__Text provided__

————

The U.S. Food and Drug Administration has completed its evaluation for two varieties of apples genetically engineered by Okanagan Specialty Fruits, Inc., and for six varieties of potatoes genetically engineered by J. R. Simplot Company and concluded that these foods are “as safe and nutritious as their conventional counterparts.”
Okanagan’s Granny Smith and Golden Delicious varieties of apples, known collectively by the trade name “Arctic Apples,” are genetically engineered to resist browning associated with cuts and bruises by reducing levels of enzymes that can cause browning.
Simplot’s varieties of Ranger Russet, Russet Burbank and Atlantic potatoes are collectively known by the trade name “Innate” and are genetically engineered to reduce the formation of black spot bruises by lowering the levels of certain enzymes in the potatoes. In addition, they are engineered to produce less acrylamide by lowering the levels of an amino acid called asparagine and by lowering the levels of reducing-sugars. Acrylamide is a chemical that can form in some foods during high-temperature cooking, such as frying, and has been found to be carcinogenic in rodents.
Foods derived from genetically engineered plants must meet the same legal standards, including safety standards, as foods derived from traditional plant breeding methods. Though producers of genetically engineered foods are not compelled to submit their products for FDA approval, both Okanagan, of British Columbia, Canada, and Simplot, of Boise, Idaho, submitted to FDA a summary of their safety and nutritional assessments.
“The consultation process includes a review of information provided by a company about the nature of the molecular changes and the nutritional composition of the food compared to traditionally bred varieties,” said Dennis Keefe, Ph.D., director of the FDA’s Office of Food Additive Safety. “This case-by-case safety evaluation ensures that food safety issues are resolved prior to commercial distribution.”
The changes are expected to make the produce healthier, more palatable and easier to transport and sell without spoilage, and hence result in less food waste. But the approval is expected to spark controversy among critics who argue that genetically modified foods will introduce potentially dangerous unknowns into the American food supply. Okanagan and Simplot may label their products as GMO, something that many consumer groups have advocated for.

————

__Supplied information__
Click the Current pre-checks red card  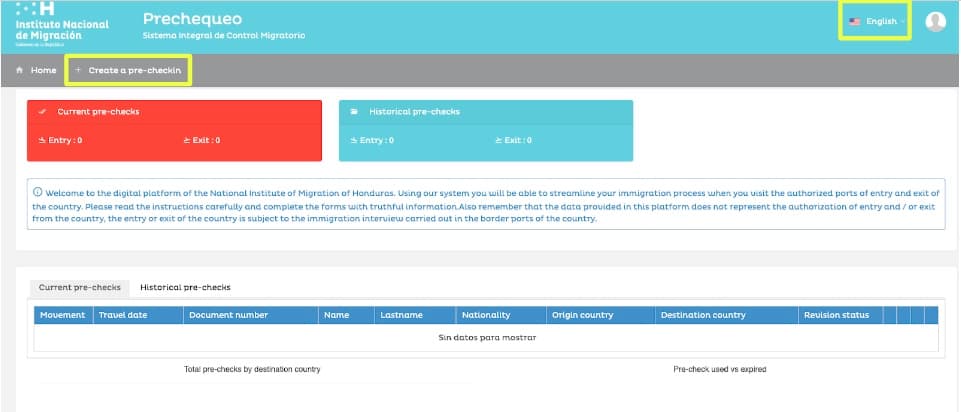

————

__Directions__
Reproduce the passage of the text above on FDA's evaluation of genetically engineered apples and potatoes that falls between "Foods derived from genetically" and "and nutritional assessments.", inclusive.

__Answer section__
Foods derived from genetically engineered plants must meet the same legal standards, including safety standards, as foods derived from traditional plant breeding methods. Though producers of genetically engineered foods are not compelled to submit their products for FDA approval, both Okanagan, of British Columbia, Canada, and Simplot, of Boise, Idaho, submitted to FDA a summary of their safety and nutritional assessments.